▶ Provided passage:
Building A Second Brain is a methodology for saving and systematically reminding us of the ideas, inspirations, insights, and connections we’ve gained through our experience. It expands our memory and our intellect using the modern tools of technology and networks. (source)
— Tiago Forte
The Challenge
Have you felt the following challenges?
- Where do I start the preparation of an interview?
- When am I done with the preparation and ready for the interview?
- What do I review the night before the interview?
Below I’ll show you how you can systematically prepare for interviews with the help of “Building a Second Brain” methodology and walk in to the interviews with ease and confidence.
The Strategies
#1: Use a Sharp Tool for the Hard Job
Building a Second Brain: Interviews cover a much broader scope of knowledge and experience than what you need during daily work. Using the right tool to help you organize the preparation will dramatically boost your efficiency. “Building a Second Brain” is a general tool for knowledge management. We can tailor that and create your interview specific “Second Brain”. The core idea of this powerful method is that you externalize your knowledge graph from your brain to external tools that maintain the graph like interconnection that is native to human brain’s model. This will free up your brain to do more high level strategic thinking.
The Tooling: You can use any of your favorite note taking tools like EverNote, OneNote, Google Site, Roam Research, etc., as long as it provides great search and linking capabilities. The choice of specific tool doesn’t matter match. It’s the way you organize your information that matters.

▶ Exercise requirements: Write out the passage on interview preparation from "Below I’ll show" to "ease and confidence.", substituting "composure" for "confidence".

▶ Information supplied:
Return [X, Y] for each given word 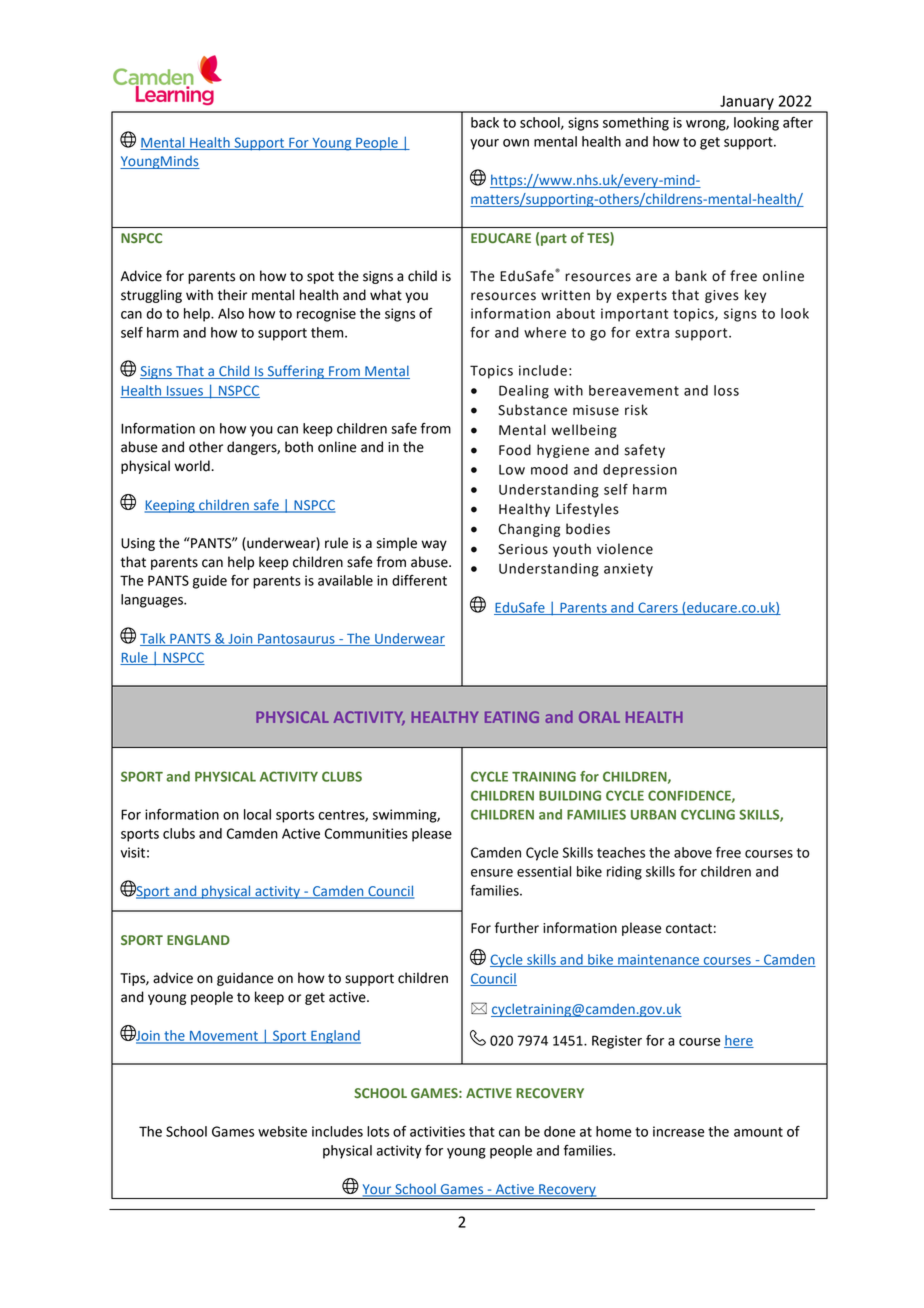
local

▶ The completed task:
Below I’ll show you how you can systematically prepare for interviews with the help of “Building a Second Brain” methodology and walk in to the interviews with ease and composure.